5- Simple Fitness Activities For You And The Entire Family To Do At Home!

  1. With so many distractions, try a little family friendly competition!

We understand how distracting technology can be. At home, it’s all we have to keep us occupied; Netflix, Playstation, iPhones, tablets, and more! With the entire family at home it may feel like you are barely communicating with each other at all.

Well, who doesn’t love a little friendly competition? And it’s even better when there’s a prize at the end! To start; create a spreadsheet to track everyone’s physical activity. Next figure out how the point values for each physical activity each member does. For example, we mark off one box for every five minutes of cardiovascular exercise such as dancing, walking on the treadmill, or using the stationary bike in the basement — anything that gets the heart rate up. For less strenuous activities such as cleaning windows or doing sit ups, we mark off one box for every 10

minutes of active play. Whoever has the most boxes checked off wins at the end of the quarantine!

Prizes can range from a $15 Starbucks gift card to straight cash. Whatever you choose, make sure it’s something that will keep your family motivated the entire time to stick with the competition.

  1. Need a power-up so the family isn’t sitting on the couch all day?
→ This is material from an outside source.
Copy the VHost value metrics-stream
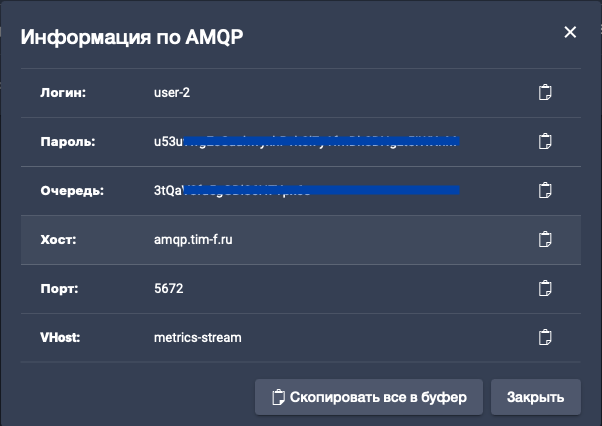pos(545,337)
Don’t let that afternoon “lull” plague your home! Introduce “power-ups”. When I see my kids dragging, I say, “Looks like you need to power up.” They then go to our posted list of power-up suggestions and select one or two healthy energy boosters. Power-ups come in three categories

  1. Power workouts

Sitting still for too long can make us feel sluggish, so taking a few minutes to run or jump gets our blood flowing again. The list of power workouts includes:

  1. Do 10 jumping jacks.
  2. Do suicides up and down the hallway 3 times
  3. Do 10 sit-ups.
  4. Lift the flour container 10 times.
  1. Power snacks

For energy slumps between meals, eating a healthy snack can boost your energy back to a working level.
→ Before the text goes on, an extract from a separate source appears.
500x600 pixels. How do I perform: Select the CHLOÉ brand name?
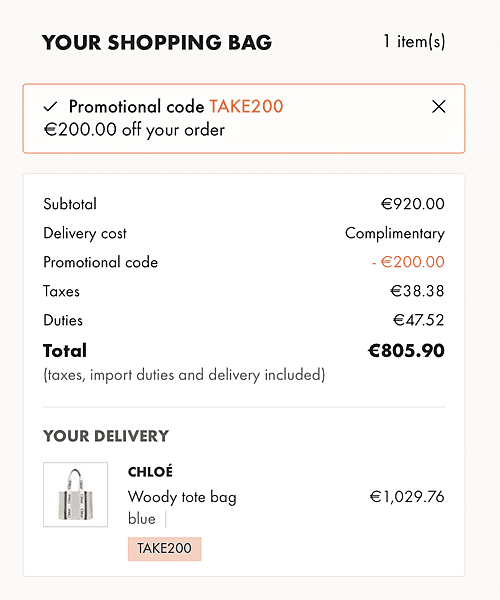[150, 472]
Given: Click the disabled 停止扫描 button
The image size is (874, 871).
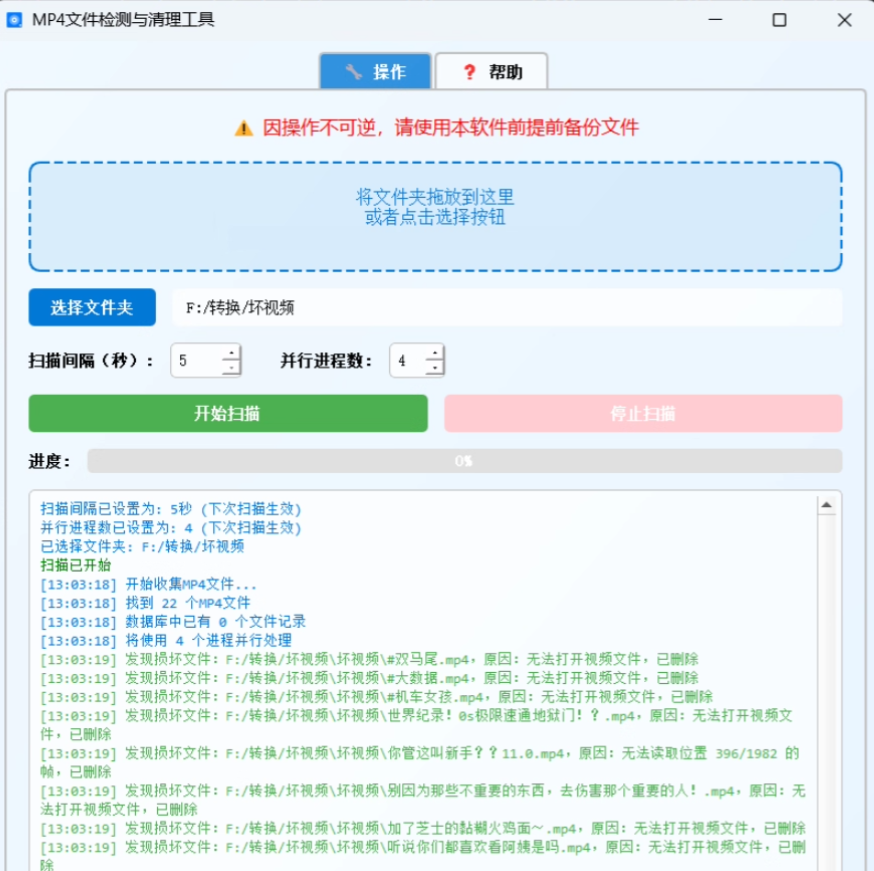Looking at the screenshot, I should pyautogui.click(x=643, y=414).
The power snack list includes:

  1. Ten blueberries or strawberries
  2. Carrot sticks
  3. A small bowl of yogurt
  4. A handful of almonds
  1. Power naps

Sometimes people are tired because they are . . . tired. Power naps are downtime suggestions kids and people who don’t welcome traditional naps:

  1. Lie down for 10 minutes, close your eyes and listen to soft music.
  2. Read for 15 minutes.

  1. Make a nest on the floor and listen to your favorite show or movie

  1. Mission Impossible: Getting kids to eat their veggies

With the temptation of sugary and overly salty food around every corner, one way to encourage kids to eat healthier is by explaining how nutritious foods benefit their bodies. For example, when serving carrots say,” Eating carrots helps you to see better.” or “Eat your oatmeal so you have energy to run even faster.” Little kids especially are motivated when they know something will help them move quicker. If your kids don’t finish their milk, it helps to remind them that, “Milk helps build strong teeth and bones.” Kids LOVE knowing they are eating to become faster, stronger, and better at the activities they enjoy doing.

  1. MAKE Time to Play

Try setting aside 30-45 minutes at least two times a day to do fun exercises with the family. Make it a part of your before-lunch and after-dinner routine. If your kids are young they might like hide-and-go-seek, or hopscotch in the backyard. If your kids are older try doing a wall-sit competition (whoever can hold it the longest wins) or a push-up contest.

*BONUS* If you have any fitness games like Wii Sports or fitness, Just Dance, or Zumba try creating a bracket style tournament. Our favorite game to use is Wii Bowling!

  1. Make it FUN!

Keep the focus on the fun and exercising won’t be a chore. Kids love activities that don’t seem like they’re working out because they are having so much fun while doing them! They ignore how tired they are becoming since they don’t want to stop, which is GREAT for mom and dad at the end of the night! Some things you can do while indoors are;

  1. Obstacle course: Create a furniture course in your home or take chalk and make a course outside. Add in specific mental or physical challenges to keep them guessing.
  2. Wheelbarrow, crab, and bear-walk races: Holding one of these tough positions gives you a real workout.
  3. Follow the leader: Add to the workout with energetic movements such as jumping, stomping, and squatting.
  4. Freeze dance: When the music stops, freeze in your pose and hold it until the music begins again.
  5. Scavenger hunt: Write up clues and hide them around the apartment. Kids can race to find each clue for a small prize at the end.

Parachute: This kiddie gym standby can be re-created at home with sheets. Each kid takes an end of the parachute or sheet and fans it upward while one of you runs underneath.